Quando a maioria proclama o desejo de entendimentos institucionais, isso não basta para neutralizar as diferenças fundamentais de renda, poder e acesso. As desigualdades materiais e as relações de acumulação capitalista que atravessam a vida social impõem distinções estruturais entre quem vive confortavelmente e quem sobrevive. A retórica do “mais em comum” pode funcionar como sedativo político, pois reduz demandas redistributivas e legitima narrativas que escondem a persistência de privilégios. Em outras palavras, concordância ampla no plano dos valores declarados não resolve o descompasso real entre os interesses dos ricos e as necessidades dos pobres.
O relatório identifica com clareza as chamadas guerras culturais, que envolvem debates sobre gênero, família, religião e moral pública, como o principal motor da polarização observada. É nesse campo que as posições se cristalizam e se tornam incompatíveis. Os extremos convergem para afirmações que não se encontram, como mostram os percentuais opostos sobre direitos humanos, uso de banheiros por travestis ou a avaliação do feminismo.
Entretanto, a pesquisa não se debruça o suficiente sobre uma pergunta política crucial. Se a agenda de costumes produz antagonismos tão pronunciados, quem a escala e com que meios? Em muitos contextos brasileiros recentes, essa agenda foi instrumentalizada por atores religiosos organizados, por redes de comunicação direcionadas e por circuitos digitais que amplificam ansiedades morais. Religiões pentecostais e seus espaços de mobilização congregam mística, redes de afeto e mensagens que conectam identidade, promessa de ordem e opção política. Esse papel estratégico das igrejas não é uma acusação nem uma explicação única, mas uma peça faltante no mapa analítico da polarização.
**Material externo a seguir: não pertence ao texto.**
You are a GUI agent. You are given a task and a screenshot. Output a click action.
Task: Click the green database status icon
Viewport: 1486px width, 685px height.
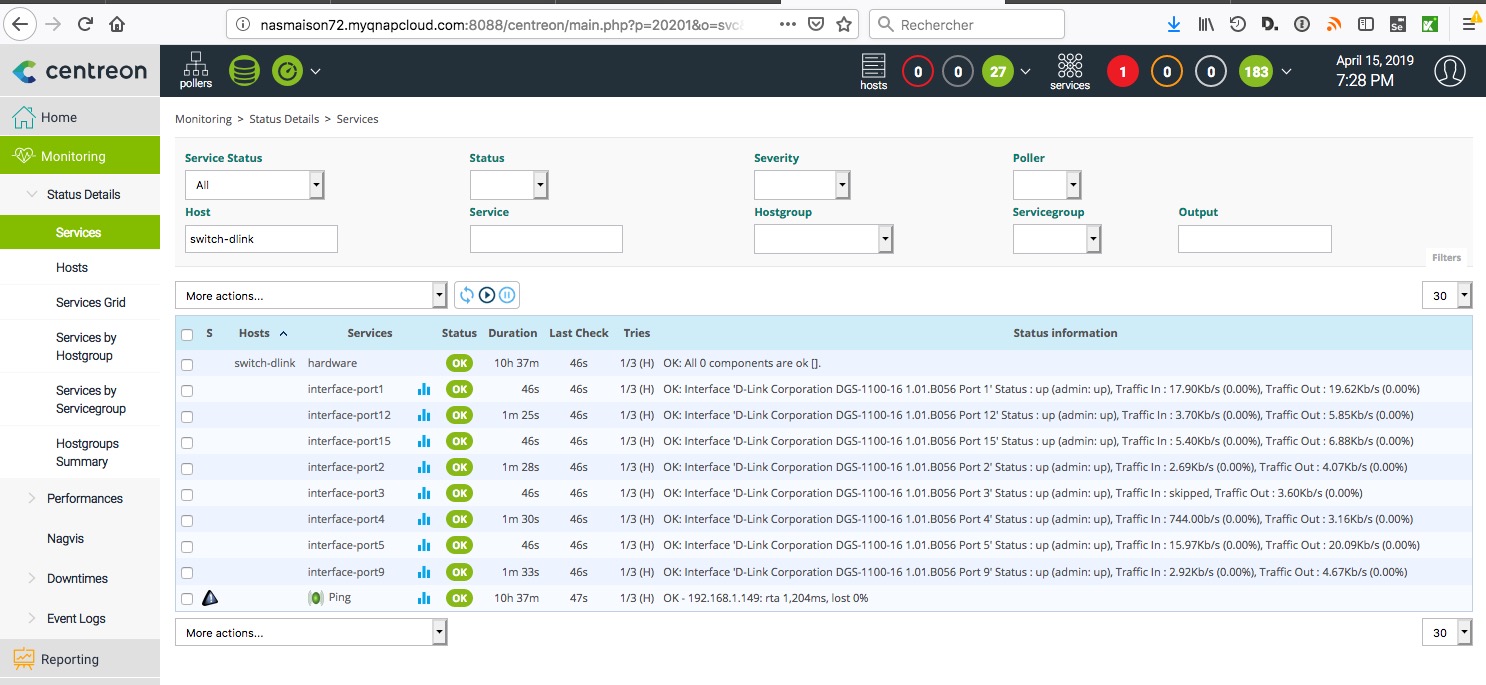(x=244, y=71)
O relatório documenta o que acontece, mas resta investigar melhor quem transforma disputas de costumes em potência política organizada.
O tamanho da amostra, a variedade territorial e a riqueza das variáveis mapeadas permitem derrubar mitos simplistas sobre uma suposta divisão massiva entre dois polos. A diferenciação em seis segmentos ajuda a compreender por que a opinião pública não se comporta como bloco compacto. Reconhecer a presença de uma maioria silenciosa representa um avanço para qualquer projeto de política pública que busque representação real.
O relatório, contudo, tende a tratar o campo moral como origem espontânea de divergências, sem rastrear suficientemente as instituições e as redes que potencializam essas disputas. Também não aprofunda o vínculo entre desigualdade material e adesão a certas narrativas morais. São lacunas importantes se a intenção é propor respostas.
Para formuladores de políticas, a leitura é evidente. Qualquer tentativa de reduzir a polarização só terá eficácia real se combinar duas frentes complementares. De um lado, respostas concretas às urgências materiais, como emprego, renda e serviços, capazes de reverter parte da sensação de abandono. De outro, estratégias de regulação e informação que quebrem os circuitos de amplificação radical. Sem isso, os apelos à união continuarão sendo, em grande medida, mera retórica.
A pesquisa Os Invisíveis reequilibra a vista sobre o país. Ela nos obriga a reconhecer que a polarização brasileira é menos um confronto entre duas massas e mais uma disputa entre minorias vocais e uma maioria que prefere não se reconhecer nas trincheiras. Ao mesmo tempo, o estudo aponta para uma omissão analítica que não pode ser ignorada: a investigação daquilo que mobiliza paixões morais e transforma crenças em capacidade política organizada. Se quisermos voltar a conversar como sociedade, será necessário ouvir os silêncios, enfrentar as desigualdades e mapear os canais que convertem valores em poder. Somente assim o desejo majoritário de convivência poderá se transformar em prática real.